Some of us here basically want MBpro power/guts/screen in a MBair case at MBair pricing. If we:
  • demand MBpro powers/features, we should expect MBpro pricing.
  • want MBair pricing, we should expect it to NOT have MBpro powers/features.
There's no way around that. But again, I'll hope right with you. I'd be much more interested in a M3 MBair myself.

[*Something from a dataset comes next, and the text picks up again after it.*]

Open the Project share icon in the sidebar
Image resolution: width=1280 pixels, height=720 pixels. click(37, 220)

Apple could (they probably wont' but they could) give an upgraded M2 Pro version of the 15" Macbook Air, with Pro pricing. Many would happily buy this. We don't care about the price. We don't want a 4.8 lb laptop just to have a larger display. It is physically possible to have a wonderfully lightweight and yet powerful and cool laptop with Apple Silicon. And yet, Apple's only large display offering weighs significantly MORE than the 16" MBP (2019) that it replaces. That is why people want the 15" MBA to be more pro. There is a missed opportunity here to have a redo of the 4lb 2016-2019 15" MBPs with chips and a keyboard that don't suck.
 
Here’s hoping for a single fan design. Starting to lean towards it not happening, just an Air. A fan is the only reason I’d need a MBP. Air would be fine if it had a fan.

Probably no fan at all . The MBA 13 doesn’t need one. An incrementally bigger screen is not a huge heat source ( and nor even in same ‘half‘ of laptop as the fan . Bigger battery is not a big source either .

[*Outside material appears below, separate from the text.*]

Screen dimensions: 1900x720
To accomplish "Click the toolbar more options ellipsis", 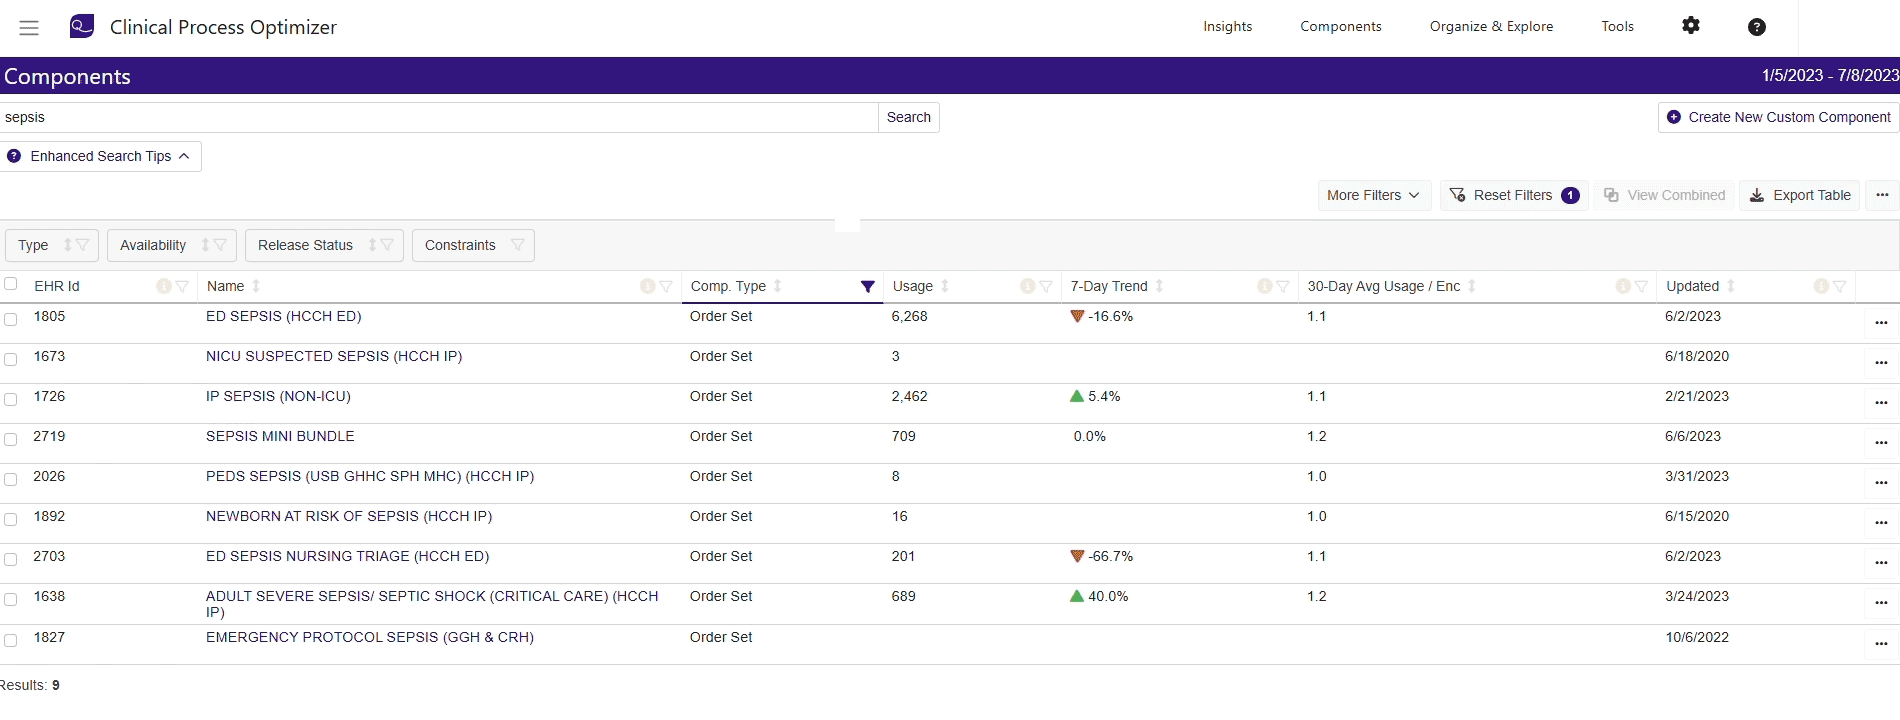I will coord(1882,195).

if the M2 , max RAM , ports , and SSD stay the same the thermals don’t change much . GPU works incrementally harder In several cases , but the thermal sink provided by the case is larger too .

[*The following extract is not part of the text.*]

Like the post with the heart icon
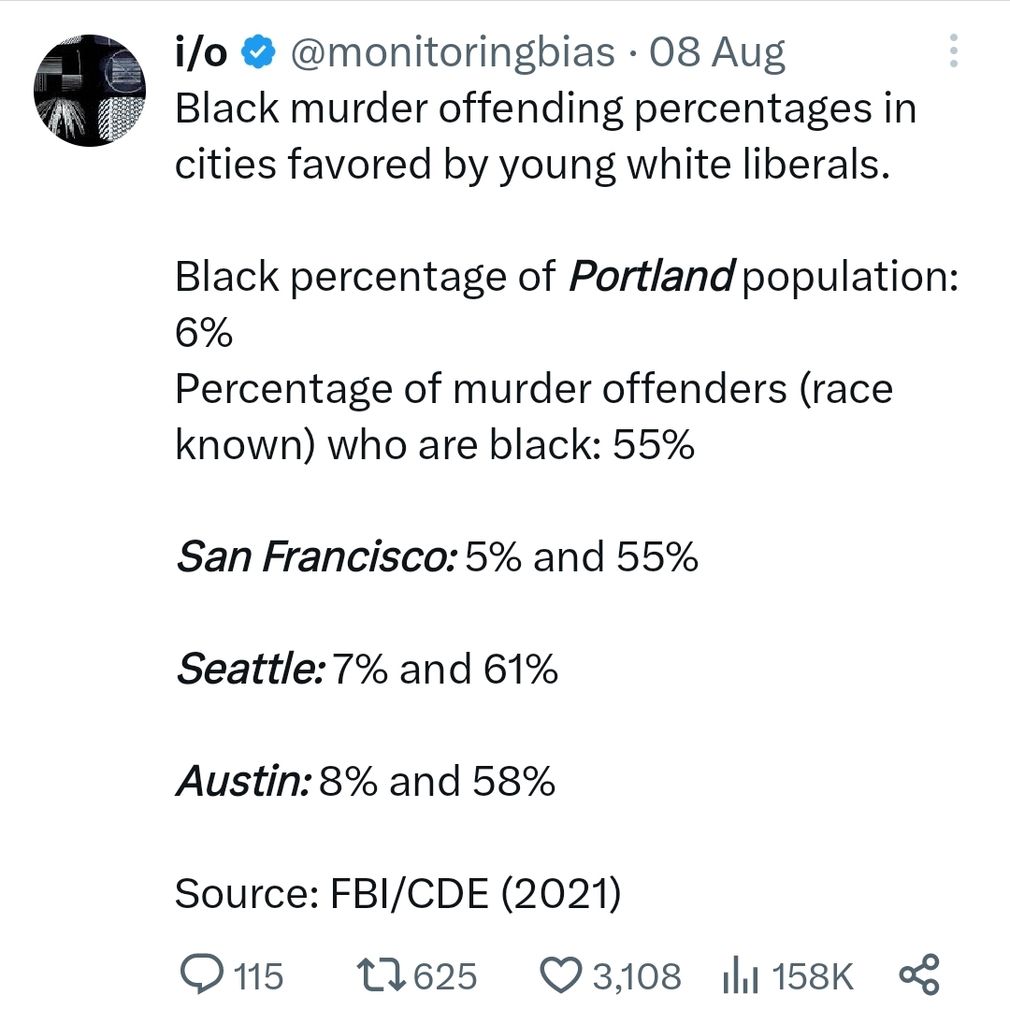This screenshot has height=1024, width=1010. pos(560,974)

Pretty good chance two of the objectives here are to lower the weight ( no fan weighs less ) and cost less ( simple heat pipe versus fan) .


There was some speculation that because it was bigger , Apple would try to stuff more inside ( Mn Pro ) . If system has cost control objective that doesn’t make sense .


A step between ultra portable and Pro machine in the laptop lineup would be nice.

If Apple holds anto the MBP 13 in its current ‘ paid for’ enclosure then folks who really want a fan can buy that. But the gap between plain Mn and Mn Pro will be a decent enough segmentation gap regardless of screen size; 13.1 , 13.6 , 14.9 , etc . Not just shifting CPU / GPU core counts , but max memory capacity as well .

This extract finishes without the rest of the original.